Musik zog durch die Deichstraße, während die ersten Kinder längst die Hai-Hüpfburg erobert hatten. Aus der einen Richtung duftete es syrisch, ein paar Schritte weiter ukrainisch oder spanisch. Das Essen war an diesem Sonnabend fast so vielfältig wie die Menschen, Vereine und Initiativen, die sich rund um das Begegnungszentrum Tante Emma versammelt hatten.
Schon vor dem offiziellen Beginn war die positive Vorfreude rund um Tante Emma zu spüren. Dann eröffnete Bodo Mayerhof, erster Vorsitzender des Christlichen Sozialwerks Cuxhaven, die Veranstaltung. Er erinnerte an einen Satz, den Olaf Lies vor vier Jahren über das Begegnungszentrum gesagt hatte: "Das wird was." Und er sollte Recht behalten.
"Wir können die Demokratie mal feiern"
Oberbürgermeister Uwe Santjer kam gerade vom Wochenmarkt, wo die Omas gegen Rechts eine Menschenkette für die Demokratie gebildet hatten. "Ich finde, wir können die Demokratie heute mal feiern", sagt Santjer. Sie sei "der beste Freund, den wir haben". Mit ihrer Hilfe schaffe man es, gute Nachbarn zu sein.

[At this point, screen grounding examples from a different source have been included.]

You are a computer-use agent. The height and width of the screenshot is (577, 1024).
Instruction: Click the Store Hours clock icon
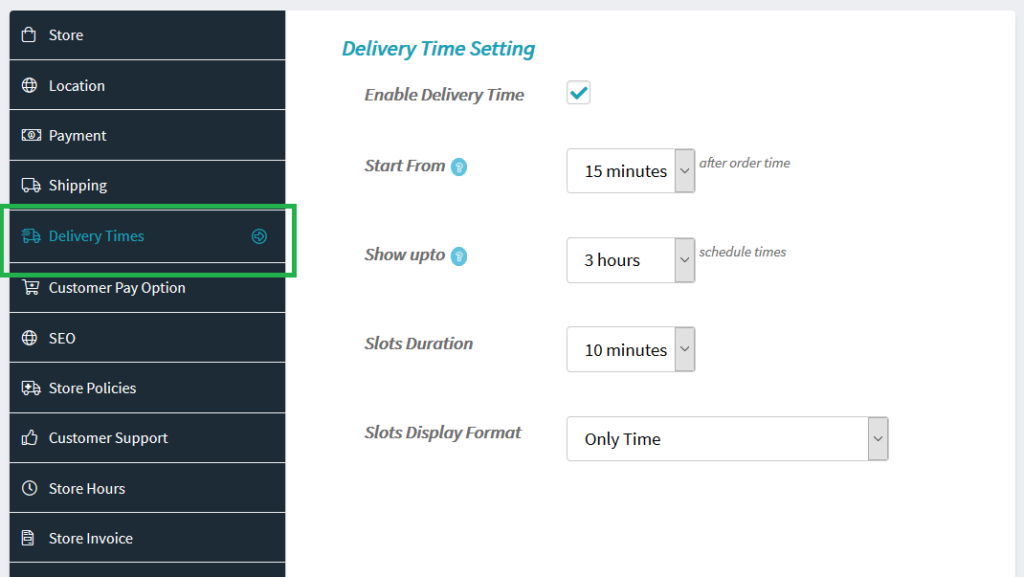(30, 487)
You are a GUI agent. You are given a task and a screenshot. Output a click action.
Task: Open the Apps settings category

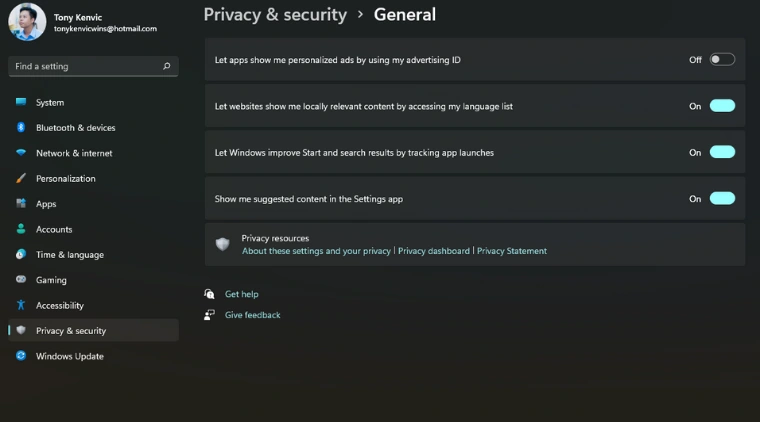click(x=46, y=204)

Dann wurde es spanisch auf der Deichstraße: Flamenco Alegria eröffnete das Bühnenprogramm mit "Eviva España". Flamenco-Musik erfüllte die Straße. Noch mehr Bewegung kam mit "Zumba Step by Step" ins Fest. Die Gruppe startete durch und lud die Besucherinnen und Besucher zum Mittanzen ein.
Auch der ADFC Cuxhaven und der Bürgerbahnhof waren ebenso dabei wie Raju Thapa aus Nepal und Inge Bühner und Thomas Timm von der Bürgerküche.
Auf der APE konnten Besucherinnen und Besucher derweil eine Frage beantworten: "Was wünschst du dir im Viertel?" Die Antworten reichten von mehr Spielplätzen und mehr Grün bis zu dem Wunsch, die Deichstraße stärker als Straße für Touristinnen und Touristen zu entwickeln.
Wenn Vielfalt nach Apfelkuchen schmeckt
Auch in den Räumen von Tante Emma herrschte längst Betrieb. Dort wartete eine Aufgabe: Welcher Apfelkuchen schmeckt am besten? Zwölf Kuchen waren für den Wettbewerb angemeldet. Eigentlich.
Dann kam Sascha Dreyszas mit einem weiteren Apfelkuchen herein, den er gemeinsam mit seinem Sohn gebacken hatte. Plötzlich waren es 13. "Oh, das ist eine besondere Zahl", lachte Dreyszas.
Zettel und Kugelschreiber wurden gezückt. Justin Gerdts vom Medemufer gehörte zur Jury, wie auch Michael Schunk. Unterstützt wurden sie von der jungen Tänzerin Leyla, die dann aber zu ihrem Auftritt eilen musste und durch ein neues Jury-Mitglied ersetzt wurde.
Zu bewerten waren die Art des Kuchens, Geschmack, Konsistenz, Aussehen, Präsentation und Gesamteindruck. Einen gemeinsamen Nenner gibt es immerhin: Alle Kuchen wurden mit derselben Apfelsorte gebacken, dem Elstar. Konzentriert arbeitet sich die Jury von Kuchen zu Kuchen. Anschauen. Probieren. Notieren.
Draußen ging das Fest weiter. Was zuvor in den Reden noch nach großen Begriffen klang - Demokratie, Gemeinschaft, Nachbarschaft und Vielfalt -, wurde hier ziemlich konkret. Beim gemeinsamen Tanzen. Beim Essen. Bei Gesprächen mit Menschen.
Und beim Apfelkuchen.
Ab 13 Uhr wurden die Kuchen gegen eine Spende ausgegeben. Dann durften auch die Besucherinnen und Besucher probieren, worüber die Jury zuvor so konzentriert gegrübelt hat.